The easy-money era sent the wrong signals to politicians, too, making debt temporarily less daunting and encouraging all kinds of wasteful spending. Worse, government at all levels didn’t do what would have made perfect sense: use low long-term rates to finance much-needed infrastructure repairs and improvements. So now we are stuck with substandard roads, bridges, utilities, and other growth-inhibiting messes.

Now add to this the other inflation pressure that grew out of COVID-19 -- supply chain snafus, travel restrictions, etc. -- and the demographically-driven labor shortage. The inflation we see now makes perfect sense. The Fed and other central banks didn’t cause the pandemic, but they established the conditions that let it have these effects.

Worst of all, this “financial repression” favored investors but also punished savers. Not so long ago one could accumulate a nest egg, invest it in simple, low-risk bonds, and generate good income. That became impossible under ZIRP and still is today since inflation has overwhelmed the benefit of higher yields. It’s left many retirees in desperate positions, and it wasn’t an accident. It was a planned, intentional policy that started badly and only got worse.

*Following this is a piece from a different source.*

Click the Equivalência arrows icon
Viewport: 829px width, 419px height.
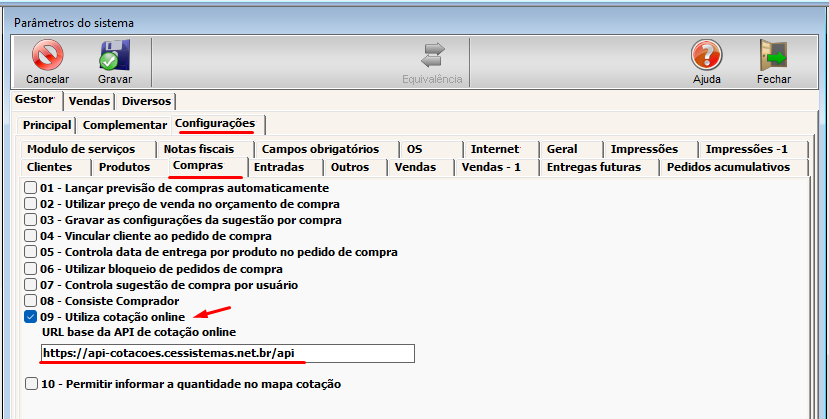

Fooling with Mother Economic Nature

In the late 1970s, there was a classic commercial about Chiffon margarine fooling Mother Nature. It ended with, “It’s not nice to fool Mother Nature.” But that's exactly what the Federal Reserve has done since Greenspan. Let's detail the ways:

  1. With a few exceptions, Greenspan left well enough alone in the 1990's. The dot-com mania was a “madness of crowds” event. An unrelenting 18-year bull market ended in a crash. And the Greenspan Fed did the theretofore unthinkable, taking rates to 1%. Greenspan explicitly targeted stock market returns. The markets, used to the “Greenspan Put,” rejoiced. And low rates, thought to boost the economy, had a perverse effect. The economy recovered, but the economic and business game changed.

Source: FRED

As noted above, messing with market rates distorts economic incentives. The driving force in capitalism has always been to maximize profits. With low rates, buying your competition rather than competing against them became the easier way to maximize profits.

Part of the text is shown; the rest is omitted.